# Processing Multiple Files in Parallel


If your dataset is split across many files - one per match, gameweek, or team - you can use `folder_flow()` to apply a **Flow** pipeline to each file in parallel. This takes advantage of multiple CPU cores and makes your analysis much faster at scale.

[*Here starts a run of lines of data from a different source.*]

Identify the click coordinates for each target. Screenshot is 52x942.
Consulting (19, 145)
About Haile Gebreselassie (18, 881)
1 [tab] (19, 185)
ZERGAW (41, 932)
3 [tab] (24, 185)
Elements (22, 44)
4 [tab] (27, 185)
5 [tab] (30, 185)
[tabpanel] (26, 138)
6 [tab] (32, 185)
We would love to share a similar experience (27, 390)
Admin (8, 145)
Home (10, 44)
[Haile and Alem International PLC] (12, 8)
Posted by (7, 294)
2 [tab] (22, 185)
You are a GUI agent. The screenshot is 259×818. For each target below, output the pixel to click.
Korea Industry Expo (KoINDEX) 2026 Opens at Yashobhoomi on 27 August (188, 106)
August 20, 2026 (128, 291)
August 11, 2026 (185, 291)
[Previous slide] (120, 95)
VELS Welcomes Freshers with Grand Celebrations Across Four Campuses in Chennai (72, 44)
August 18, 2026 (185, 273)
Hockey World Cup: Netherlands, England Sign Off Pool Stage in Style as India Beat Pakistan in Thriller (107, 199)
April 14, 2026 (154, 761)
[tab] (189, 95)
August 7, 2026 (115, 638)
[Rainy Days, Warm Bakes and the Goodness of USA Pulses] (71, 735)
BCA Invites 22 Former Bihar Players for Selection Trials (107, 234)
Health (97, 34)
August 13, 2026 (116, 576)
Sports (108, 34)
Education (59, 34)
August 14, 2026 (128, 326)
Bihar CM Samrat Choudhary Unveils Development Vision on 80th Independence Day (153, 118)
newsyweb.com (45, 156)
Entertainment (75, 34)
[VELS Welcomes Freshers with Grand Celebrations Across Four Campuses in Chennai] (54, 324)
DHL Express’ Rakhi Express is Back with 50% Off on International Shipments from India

## What `folder_flow` Does

- Scans a folder for `.json` or `.jsonl` files
- Loads each file into a Flow
- Applies your function (`flow_fn`) to each one
- Optionally:
  - Writes transformed records to a per-file output folder
  - Or combines all records and runs a final reduction step

### Example 1: Extract Shots and Save One File per Match

```python
from penaltyblog.matchflow import folder_flow, Flow

def extract_shots(flow: Flow) -> Flow:
    return (
        flow
        .filter(lambda r: r.get("type_name") == "Shot")
        .assign(is_goal=lambda r: r.get("shot_outcome") == "Goal")
        .select("match_id", "player_name", "shot_xg", "is_goal")
    )

folder_flow(
    input_folder="matches/",
    flow_fn=extract_shots,
    output_folder="processed_matches/"
)
```

This will:

- Load each file in `matches/`
- Extract only the shots
- Save the transformed records to `processed_matches/<original_filename>.json`

### Example 2: Merge All Files and Summarize Total Goals

```python
def count_goals(flow: Flow) -> Flow:
    return flow.filter(lambda r: r.get("is_goal")).summary(total_goals="count")

summary = folder_flow(
    input_folder="matches/",
    flow_fn=extract_shots,
    reduce_fn=count_goals
)

print(summary.collect())
```

This:

- Runs `extract_shots()` on every file
- Merges all results into a single Flow
- Applies `count_goals()` as a final summary step

## Parameters

| Parameter       | Description                                            |
| --------------- | ------------------------------------------------------ |
| `input_folder`  | Folder with `.json` or `.jsonl` files                  |
| `flow_fn`       | Your pipeline for a single file (must return a `Flow`) |
| `output_folder` | If set, saves output per file; no results are returned |
| `reduce_fn`     | Optional; run after merging results from all files     |
| `n_jobs`        | Number of worker processes (default: all CPU cores)    |
| `encoding`      | File encoding (default: `"utf-8"`)                     |

## Output File Example

```bash
processed_matches/
├── match1.json
├── match2.json
├── match3.json
```

Output file format depends on the input:

- `.jsonl` input → writes `.jsonl` file
- `.json` input → writes `.json` array

Use consistent extensions to control format.

### Tips & Gotchas

- ✅ `flow_fn` and `reduce_fn` must be pickleable - use regular named functions (not lambdas or closures).
- 🧪 Use `n_jobs=1` during development to debug more easily.
- 📦 Each file is processed independently - no shared state.
- ❌ You can't use non-pickleable libraries like open file handles or class-bound methods inside `flow_fn`.

## Summary

Use `folder_flow()` when:

- You want to scale your analysis across hundreds of files
- You need fast, parallelized processing
- You want to either:
  - Save per-file results
  - Merge them into a final summary

It’s perfect for event data, lineups, match summaries, or anything split into multiple files.